_PROBLEMA_
Inserisci tutte le voci seguenti in un elenco numerato, escludendo le righe vuote.

_DATI DI LAVORO_
+---+
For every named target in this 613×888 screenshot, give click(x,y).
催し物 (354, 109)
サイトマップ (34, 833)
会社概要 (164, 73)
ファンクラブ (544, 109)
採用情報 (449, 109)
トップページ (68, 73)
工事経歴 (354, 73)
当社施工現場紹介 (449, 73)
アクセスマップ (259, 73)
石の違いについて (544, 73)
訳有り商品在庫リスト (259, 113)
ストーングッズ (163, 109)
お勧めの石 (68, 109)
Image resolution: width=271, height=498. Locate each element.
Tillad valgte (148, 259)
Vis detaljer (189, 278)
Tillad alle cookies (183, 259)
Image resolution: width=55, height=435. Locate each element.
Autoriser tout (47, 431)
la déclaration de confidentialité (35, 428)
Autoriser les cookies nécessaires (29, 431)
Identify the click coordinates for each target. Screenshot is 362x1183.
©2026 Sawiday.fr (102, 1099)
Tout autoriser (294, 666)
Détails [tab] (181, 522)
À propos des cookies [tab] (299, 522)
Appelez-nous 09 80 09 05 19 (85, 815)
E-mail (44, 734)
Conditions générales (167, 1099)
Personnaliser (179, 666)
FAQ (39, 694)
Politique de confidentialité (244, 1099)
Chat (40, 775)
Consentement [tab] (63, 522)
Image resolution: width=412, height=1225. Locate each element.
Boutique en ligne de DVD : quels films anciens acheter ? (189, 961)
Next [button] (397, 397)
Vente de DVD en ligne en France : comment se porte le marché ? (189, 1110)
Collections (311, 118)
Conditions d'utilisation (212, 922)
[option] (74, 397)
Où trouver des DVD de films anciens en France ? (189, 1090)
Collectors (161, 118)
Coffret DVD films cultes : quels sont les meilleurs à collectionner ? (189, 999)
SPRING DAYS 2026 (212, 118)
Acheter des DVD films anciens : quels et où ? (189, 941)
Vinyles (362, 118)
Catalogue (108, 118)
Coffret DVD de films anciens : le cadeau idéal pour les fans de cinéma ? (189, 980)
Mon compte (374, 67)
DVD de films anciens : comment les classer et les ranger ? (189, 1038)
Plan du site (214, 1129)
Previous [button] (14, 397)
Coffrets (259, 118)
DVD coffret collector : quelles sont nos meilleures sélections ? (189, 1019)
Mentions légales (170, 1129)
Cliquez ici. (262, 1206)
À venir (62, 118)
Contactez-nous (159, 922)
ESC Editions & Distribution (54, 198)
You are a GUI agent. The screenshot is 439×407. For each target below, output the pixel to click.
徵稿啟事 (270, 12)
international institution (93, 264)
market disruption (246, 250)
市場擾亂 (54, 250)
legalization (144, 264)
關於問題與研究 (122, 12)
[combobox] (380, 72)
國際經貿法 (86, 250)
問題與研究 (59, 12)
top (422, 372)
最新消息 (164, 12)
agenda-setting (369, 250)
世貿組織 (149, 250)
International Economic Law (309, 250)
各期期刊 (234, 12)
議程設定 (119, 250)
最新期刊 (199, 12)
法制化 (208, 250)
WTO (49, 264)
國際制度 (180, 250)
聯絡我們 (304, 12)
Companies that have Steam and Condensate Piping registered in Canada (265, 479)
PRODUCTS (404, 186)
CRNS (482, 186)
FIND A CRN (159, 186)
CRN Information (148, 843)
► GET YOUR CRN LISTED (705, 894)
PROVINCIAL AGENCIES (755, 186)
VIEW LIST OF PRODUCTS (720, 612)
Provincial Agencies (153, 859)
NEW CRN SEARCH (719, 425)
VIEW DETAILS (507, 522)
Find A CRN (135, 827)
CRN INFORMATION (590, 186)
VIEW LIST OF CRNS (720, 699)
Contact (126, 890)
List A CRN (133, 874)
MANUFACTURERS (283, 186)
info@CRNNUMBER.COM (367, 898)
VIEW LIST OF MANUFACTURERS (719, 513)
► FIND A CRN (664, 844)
+---+
_RISPOSTA COMPLETA_
1. For every named target in this 613×888 screenshot, give click(x,y).
2. 催し物 (354, 109)
3. サイトマップ (34, 833)
4. 会社概要 (164, 73)
5. ファンクラブ (544, 109)
6. 採用情報 (449, 109)
7. トップページ (68, 73)
8. 工事経歴 (354, 73)
9. 当社施工現場紹介 (449, 73)
10. アクセスマップ (259, 73)
11. 石の違いについて (544, 73)
12. 訳有り商品在庫リスト (259, 113)
13. ストーングッズ (163, 109)
14. お勧めの石 (68, 109)
15. Image resolution: width=271, height=498. Locate each element.
16. Tillad valgte (148, 259)
17. Vis detaljer (189, 278)
18. Tillad alle cookies (183, 259)
19. Image resolution: width=55, height=435. Locate each element.
20. Autoriser tout (47, 431)
21. la déclaration de confidentialité (35, 428)
22. Autoriser les cookies nécessaires (29, 431)
23. Identify the click coordinates for each target. Screenshot is 362x1183.
24. ©2026 Sawiday.fr (102, 1099)
25. Tout autoriser (294, 666)
26. Détails [tab] (181, 522)
27. À propos des cookies [tab] (299, 522)
28. Appelez-nous 09 80 09 05 19 (85, 815)
29. E-mail (44, 734)
30. Conditions générales (167, 1099)
31. Personnaliser (179, 666)
32. FAQ (39, 694)
33. Politique de confidentialité (244, 1099)
34. Chat (40, 775)
35. Consentement [tab] (63, 522)
36. Image resolution: width=412, height=1225. Locate each element.
37. Boutique en ligne de DVD : quels films anciens acheter ? (189, 961)
38. Next [button] (397, 397)
39. Vente de DVD en ligne en France : comment se porte le marché ? (189, 1110)
40. Collections (311, 118)
41. Conditions d'utilisation (212, 922)
42. [option] (74, 397)
43. Où trouver des DVD de films anciens en France ? (189, 1090)
44. Collectors (161, 118)
45. Coffret DVD films cultes : quels sont les meilleurs à collectionner ? (189, 999)
46. SPRING DAYS 2026 (212, 118)
47. Acheter des DVD films anciens : quels et où ? (189, 941)
48. Vinyles (362, 118)
49. Catalogue (108, 118)
50. Coffret DVD de films anciens : le cadeau idéal pour les fans de cinéma ? (189, 980)
51. Mon compte (374, 67)
52. DVD de films anciens : comment les classer et les ranger ? (189, 1038)
53. Plan du site (214, 1129)
54. Previous [button] (14, 397)
55. Coffrets (259, 118)
56. DVD coffret collector : quelles sont nos meilleures sélections ? (189, 1019)
57. Mentions légales (170, 1129)
58. Cliquez ici. (262, 1206)
59. À venir (62, 118)
60. Contactez-nous (159, 922)
61. ESC Editions & Distribution (54, 198)
62. You are a GUI agent. The screenshot is 439×407. For each target below, output the pixel to click.
63. 徵稿啟事 (270, 12)
64. international institution (93, 264)
65. market disruption (246, 250)
66. 市場擾亂 (54, 250)
67. legalization (144, 264)
68. 關於問題與研究 (122, 12)
69. [combobox] (380, 72)
70. 國際經貿法 (86, 250)
71. 問題與研究 (59, 12)
72. top (422, 372)
73. 最新消息 (164, 12)
74. agenda-setting (369, 250)
75. 世貿組織 (149, 250)
76. International Economic Law (309, 250)
77. 各期期刊 (234, 12)
78. 議程設定 (119, 250)
79. 最新期刊 (199, 12)
80. 法制化 (208, 250)
81. WTO (49, 264)
82. 國際制度 (180, 250)
83. 聯絡我們 (304, 12)
84. Companies that have Steam and Condensate Piping registered in Canada (265, 479)
85. PRODUCTS (404, 186)
86. CRNS (482, 186)
87. FIND A CRN (159, 186)
88. CRN Information (148, 843)
89. ► GET YOUR CRN LISTED (705, 894)
90. PROVINCIAL AGENCIES (755, 186)
91. VIEW LIST OF PRODUCTS (720, 612)
92. Provincial Agencies (153, 859)
93. NEW CRN SEARCH (719, 425)
94. VIEW DETAILS (507, 522)
95. Find A CRN (135, 827)
96. CRN INFORMATION (590, 186)
97. VIEW LIST OF CRNS (720, 699)
98. Contact (126, 890)
99. List A CRN (133, 874)
100. MANUFACTURERS (283, 186)
101. info@CRNNUMBER.COM (367, 898)
102. VIEW LIST OF MANUFACTURERS (719, 513)
103. ► FIND A CRN (664, 844)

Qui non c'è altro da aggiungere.